▶ [EXERCISE AIM]
Transcribe the records below exactly as they appear, omitting any pictures.

***

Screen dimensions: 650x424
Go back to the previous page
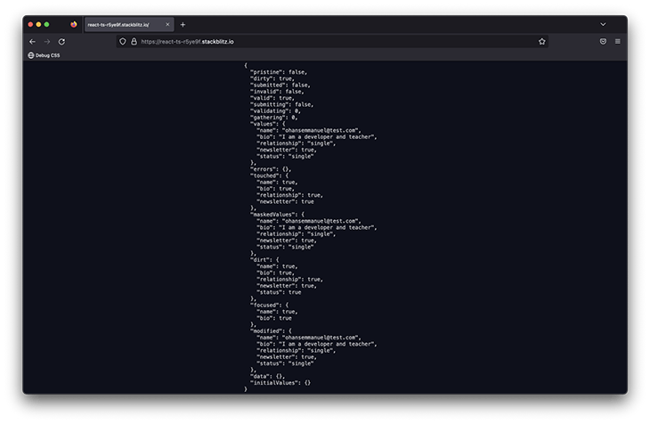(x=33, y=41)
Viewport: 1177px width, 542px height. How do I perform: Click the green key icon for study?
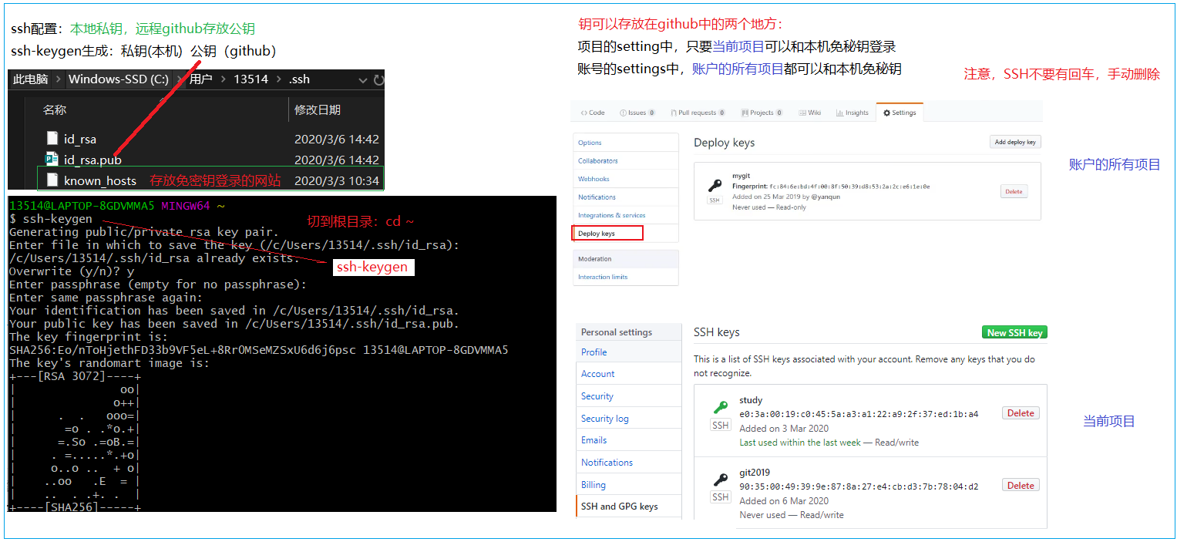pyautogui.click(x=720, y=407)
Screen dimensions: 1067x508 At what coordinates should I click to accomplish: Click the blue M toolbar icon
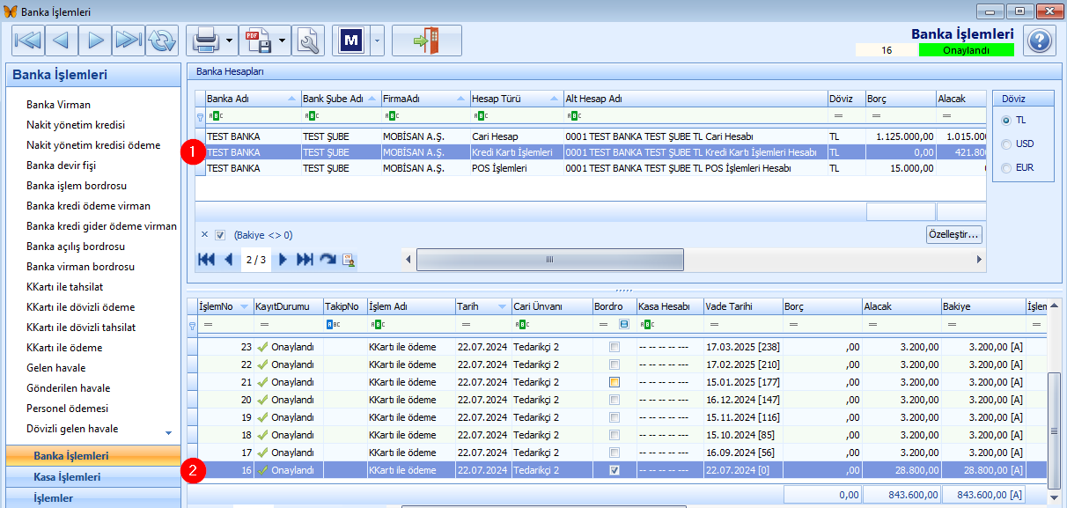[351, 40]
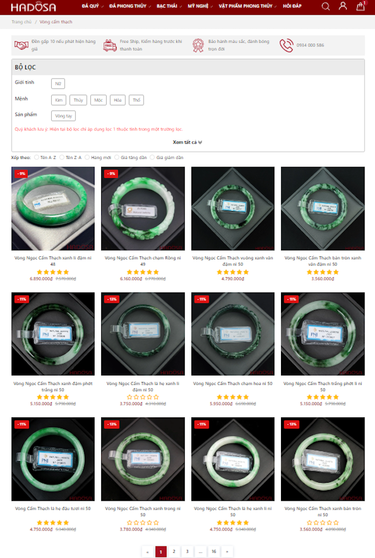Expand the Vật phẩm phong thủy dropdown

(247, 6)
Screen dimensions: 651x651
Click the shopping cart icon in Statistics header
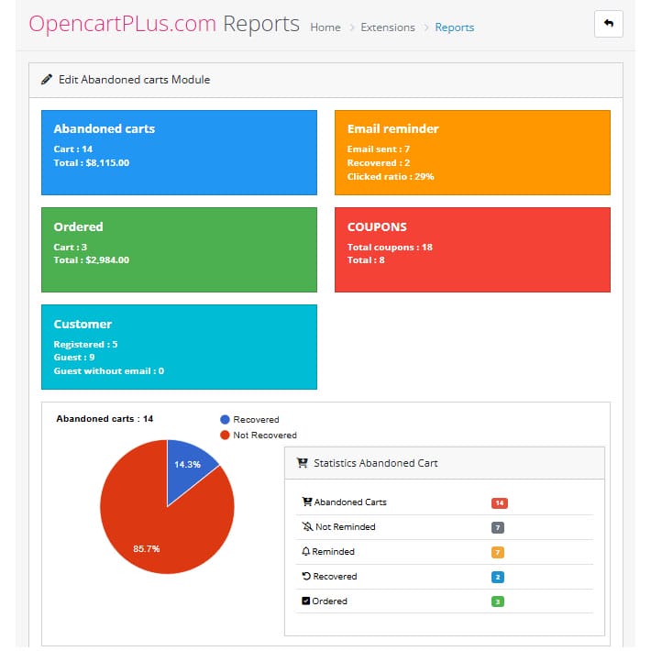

***

▶ [PROBLEM SOLUTION]
Screen dimensions: 650x424
Go back to the previous page
(x=33, y=41)
Viewport: 1177px width, 542px height. How do I perform: Click the green key icon for study?
pyautogui.click(x=720, y=407)
Screen dimensions: 1067x508 At what coordinates should I click to accomplish: Click the blue M toolbar icon
[351, 40]
Expand the Vật phẩm phong thủy dropdown

(247, 6)
Screen dimensions: 651x651
Click the shopping cart icon in Statistics header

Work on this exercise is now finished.